Amnesty International calls on the authorities to improve the protection of persons with albinism across the country after the killing of this week of Tadala Chirwa. Before midnight on 30 November, an unidentified man broke into her grandmother’s house where she was sleeping and killed her, before chopping off her left arm and taking it away.
“The horrific nature of the death of Tadala Chirwa is deeply shocking, and a cause of great concern,” said Vongai Chikwanda, Amnesty International’s Campaigner for Southern Africa.
“This killing and the removal of a limb is consistent with past patterns on attacks on persons with albinism, which are driven by the false belief that their body parts bring wealth and good luck.”
“Authorities must promptly and thoroughly investigate the killing of Tadala Chirwa and ensure that those suspected of responsibility are brought to justice in fair trials.”
“The authorities must also take urgent steps to guarantee the safety and security of persons with albinism in Malawi, including by investigating all past attacks and delivering justice for victims and their families.”
The attack took place in Mawawa village, near the town of Kasungu, in central Malawi before midnight on 30 November.
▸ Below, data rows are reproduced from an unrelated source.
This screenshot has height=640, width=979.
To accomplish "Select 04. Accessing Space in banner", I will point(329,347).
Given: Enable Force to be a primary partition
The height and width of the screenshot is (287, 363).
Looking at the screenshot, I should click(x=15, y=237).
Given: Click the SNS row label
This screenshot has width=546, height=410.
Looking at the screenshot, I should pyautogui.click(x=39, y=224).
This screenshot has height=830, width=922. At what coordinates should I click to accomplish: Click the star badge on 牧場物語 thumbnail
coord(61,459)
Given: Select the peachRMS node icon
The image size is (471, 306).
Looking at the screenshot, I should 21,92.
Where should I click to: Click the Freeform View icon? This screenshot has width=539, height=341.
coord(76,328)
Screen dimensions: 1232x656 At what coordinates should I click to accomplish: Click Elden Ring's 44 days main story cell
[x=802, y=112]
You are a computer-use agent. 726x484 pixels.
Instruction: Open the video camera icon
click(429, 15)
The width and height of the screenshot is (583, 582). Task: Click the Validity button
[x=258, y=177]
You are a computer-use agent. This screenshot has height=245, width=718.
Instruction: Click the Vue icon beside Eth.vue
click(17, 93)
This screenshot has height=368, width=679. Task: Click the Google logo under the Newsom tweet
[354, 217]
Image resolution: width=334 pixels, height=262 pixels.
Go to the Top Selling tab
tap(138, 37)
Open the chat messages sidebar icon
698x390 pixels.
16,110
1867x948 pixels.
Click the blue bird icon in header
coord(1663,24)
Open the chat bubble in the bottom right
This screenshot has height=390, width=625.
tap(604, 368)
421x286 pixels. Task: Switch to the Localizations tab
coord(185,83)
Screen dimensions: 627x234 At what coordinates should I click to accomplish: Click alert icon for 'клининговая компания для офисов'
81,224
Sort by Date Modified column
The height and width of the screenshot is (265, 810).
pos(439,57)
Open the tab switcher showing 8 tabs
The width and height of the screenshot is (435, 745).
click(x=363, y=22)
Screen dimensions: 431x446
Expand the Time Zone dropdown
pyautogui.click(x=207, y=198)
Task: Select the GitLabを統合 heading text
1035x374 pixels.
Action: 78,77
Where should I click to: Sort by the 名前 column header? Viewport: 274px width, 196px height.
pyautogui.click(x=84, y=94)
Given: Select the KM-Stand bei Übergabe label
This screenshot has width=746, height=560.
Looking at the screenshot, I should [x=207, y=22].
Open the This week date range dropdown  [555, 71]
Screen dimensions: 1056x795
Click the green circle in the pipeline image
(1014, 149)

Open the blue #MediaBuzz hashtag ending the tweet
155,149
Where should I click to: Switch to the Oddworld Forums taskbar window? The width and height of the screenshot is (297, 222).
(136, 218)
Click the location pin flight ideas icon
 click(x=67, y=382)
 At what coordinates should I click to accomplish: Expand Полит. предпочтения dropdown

Tadala Chirwa was reportedly sleeping in the same bed with her grandmother when an unidentified man broke into the house, stabbed the child in the neck, chopped off her arm, and fled. The attack follows the attempted abduction of a two-year old boy with albinism in Phalombe district, in the south of the country, on 19 November.
The toddler was asleep with his mother and a sibling when three masked assailants tried to force their way into their home. The mother managed to get her family to safety. In October the body of a person with albinism who had died was illegally exhumed from a grave and their legs and arms were removed.
Albinism is a rare inherited condition. People with albinism have a reduced amount of melanin, or no melanin, affecting their skin colouring and eyesight.